Detect Loops Containing SLP Opportunities
------------------------------------------
This is the key part. LoopVectorize needs to be able to detect SLP opportunities, in order to decide if interleaving or SLP style vectorization is better. The basic idea to detect SLP opportunities is to combine instructions that produce values that can be put in different lanes of a single vector register to "compound values" and try to build operation trees using them. Such trees can, for example, be constructed using a bottom-up process rooted at interleaved stores [1].
As a first step, we propose to add analysis capable to handle only cases in which the same operation is applied to all lanes of a compound value and incrementally improve the analysis to handle a mixture of operations on compound values (e.g. addition on some lanes, subtraction on others).

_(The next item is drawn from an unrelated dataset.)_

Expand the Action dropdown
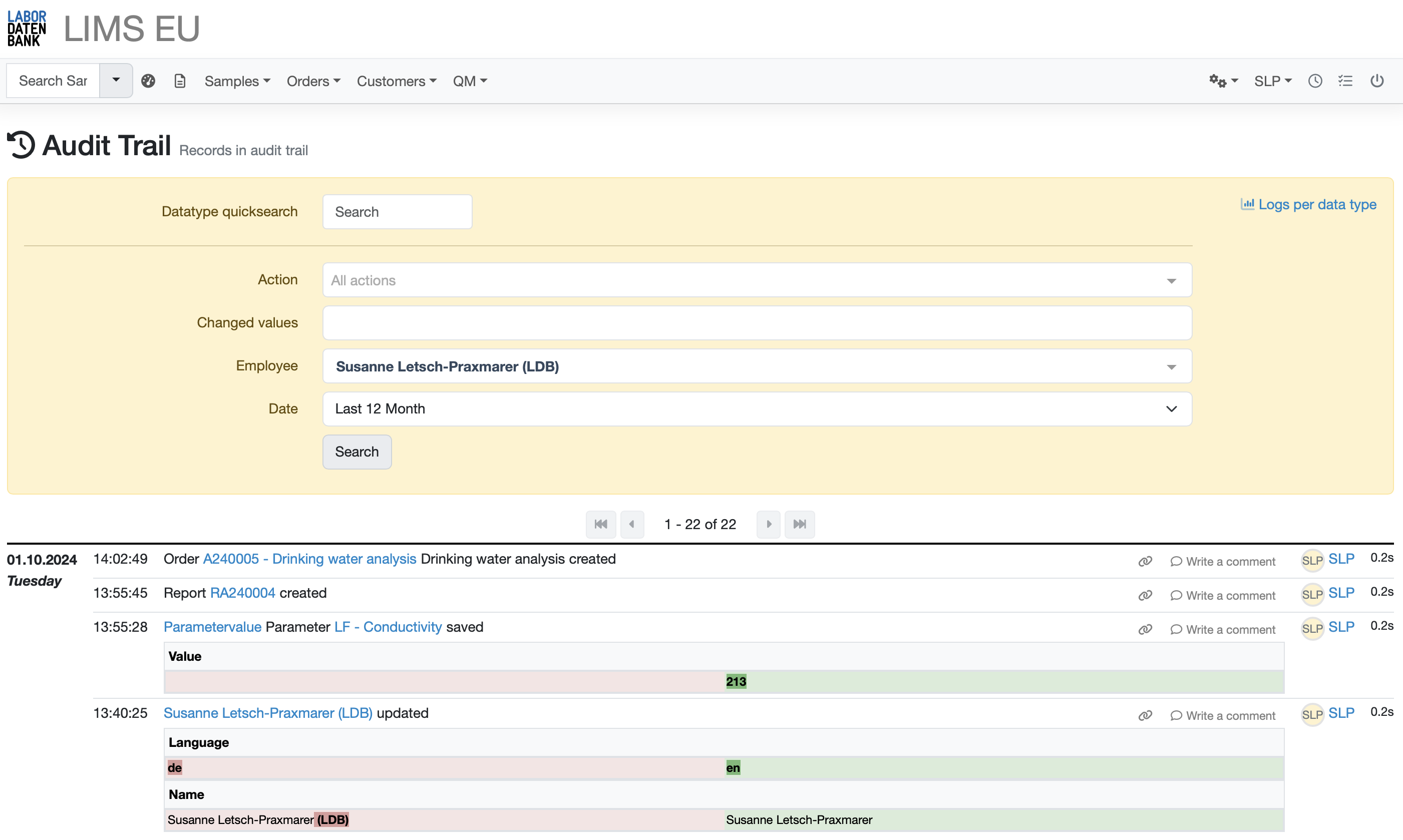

The SLP vectorizer in LLVM already implements a similar analysis. In the long term, it would probably make sense to share the analysis between LoopVectorize and the SLP vectorizer. But initially we think it would be safer to start with a separate and initially more limited analysis in LoopVectorize.
Extend to cost model to choose between interleaving or using "compound operations"

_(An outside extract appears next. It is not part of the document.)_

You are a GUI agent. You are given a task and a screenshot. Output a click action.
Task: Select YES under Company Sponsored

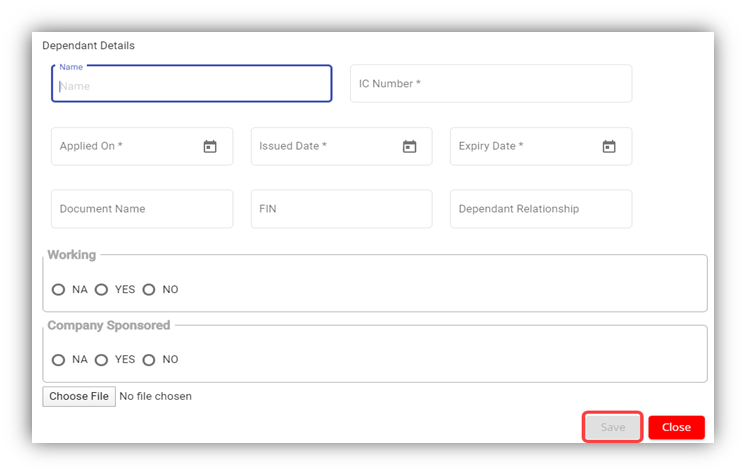point(101,360)

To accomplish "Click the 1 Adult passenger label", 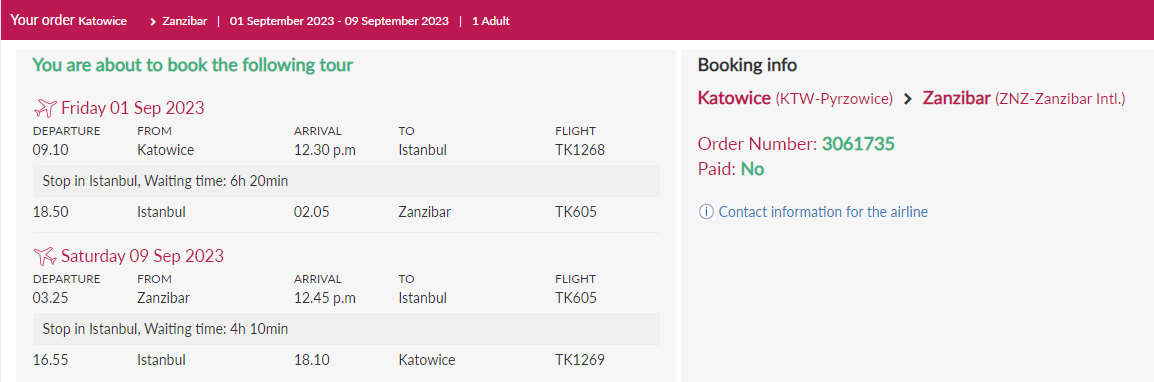I will (x=491, y=21).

-----------------------------------------------------------------------
For load/store instructions which result in compound values, we choose SLP-vectorization over interleave/scalarization, if it is beneficial.
The cost of loading/storing an interleave-group for SLP vectorization is the same as interleaving, but without the costs to rearrange the values.
For regular instructions operating on compound values, we count the cost of the operation in lane 0 of the resulting compound value considering the vectorization factor and ignore the instructions in other lanes, as we can do them for "free". In case we mix regular vectorization and SLP-style vectorization, we have to also account for additional instructions to switch between data layouts.
One limitation here is that we commit to either interleaving/compound vectorization when calculating the cost for the loads. Depending on the other instructions in the loop, interleaving could be beneficial overall, even though we could use compound vectorization for some operations. Initially we could only consider SLP-style vectorization if it can be used for all instructions.
Add support for SLP style vectorization to Vplan
------------------------------------------------------------------------
Introduce 2 new recipes VPSLPMemoryRecipe and VPSLPInstructionRecipe.
Both generate code to produce a single compound value and we add those recipes for the instruction in lane 0 of the compound value. We do not add any recipes for instructions in other lanes.
The SLP vectorizer in LLVM also implements code generation for similar cases. In the long term it might make sense to share the Vplan based infrastructure between LoopVectorize and the SLP vectorizer.
Alternative approaches
======================
We do not necessarily have to deal with that case in the vectorizer to improve the generate code in simple cases. For example, we could add patterns to instcombine to undo/remove the interleaving done by the vectorizer for certain common patterns. But this seems quite fragile.
Another possible solution to make LoopReroll aware of operations on compound values and let it deal with de-interleaving the loop iterations. This would require no changes to LoopVectorize, but only allows us to handle simple cases.
Also, as a follow-up, we want to build on the infrastructure described in this RFC to enable vectorization using new HW instructions that operate on compund values, like FCADD and FCMLA in Armv8.3-a.
[1] "Loop-Aware SLP in GCC" by Ira Rosen, Dorit Nuzman, Ayal Zaks.
Thanks for bearing with me! I am looking forward to any thoughts & feedback!